Sunday June 20, 2004

The Observer
http://www.guardian.co.uk/print/0,3858,4951749-103552,00.html

Since the Palestinians began their armed
uprising against Israel's military occupation three
years and eight months ago, British television and
radio's reporting of it has been, in the main,
dishonest - in concept, approach and execution.

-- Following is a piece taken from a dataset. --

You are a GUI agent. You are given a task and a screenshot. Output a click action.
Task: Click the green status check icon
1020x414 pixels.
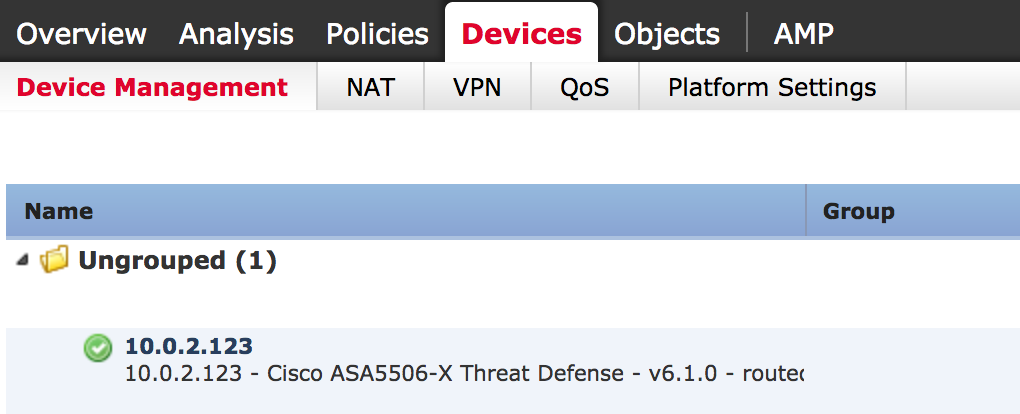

In my judgment as a journalist and Middle East
specialist, the broadcasters' language favours the
occupying soldiers over the occupied Arabs, depicting
the latter, essentially, as alien tribes threatening
the survival of Israel, rather than vice versa. The
struggle between Israel and the Palestinians is shown,
most especially on mainstream bulletins, as a battle
between two 'forces', possessed equally of right and
wrong and responsibility. It is the tyranny of spurious
equivalence.

That 37 years of military occupation, the violation of
the Palestinians' human, political and civil rights and
the continuing theft of their land might have triggered
this crisis is a concept either lost or underplayed.
Nor are we told much about how Israel was created, the
epochal dilemma of the refugees, the roots of the
disaster.

Legions of critics have formed similar views and put
them to the BBC and ITN, to no avail. In my case, the
BBC, who employed me for many years in the Middle East,
was no doubt able to categorise me as a veteran
journalist who had spent too long in the region, though
executives are always polite and prompt in their
replies. Even making such criticisms carried the risk
of my being labelled parti pris. (BBC producers are
instructed not to mention that I was a BBC Middle East
correspondent on air, in case my views might be
associated with the BBC.)

Now comes hard evidence to support these views,
gathered by Greg Philo and his Glasgow University Media
Group, who have monitored and analysed four separate
periods of BBC and ITN coverage between late 2000 and
the spring of 2002. Bad News From Israel makes the
scientifically based case that the main news and
current affairs programmes - with the rare exception,
usually on Channel 4 - are failing to tell us the real
story and the reasons behind it. They use a distorted
lens.

The result is that the Israelis have identity,
existence, a story the viewer understands. The
Palestinians are anonymous, alien, their personalities
and their views buried under their burden of plight and
the vernacular of 'terror'.

The Israeli view, the study finds, dominates the
coverage. There is far more coverage of Israeli deaths
than Palestinian, even though far more Palestinians
have died, and they have the evidence that unerringly
shows it. Israeli violence is tempered not only by the
weight of coverage but by the very language used to
describe incidents.

One example is a template for hundreds: when Israeli
police killed 13 Israeli citizens of Palestinian origin
in October 2000, inside Israel, soon after the armed
uprising in the occupied territories began, BBC and ITN
coverage was a fifth of that given to the Palestinians
who stormed a police station in Ramallah a day later
and murdered two captured Israeli soldiers. These
Palestinians were 'a frenzied [lynch] mob... baying for
blood'. No such lurid prose was used to describe the
Israeli killing of their own citizen Arabs.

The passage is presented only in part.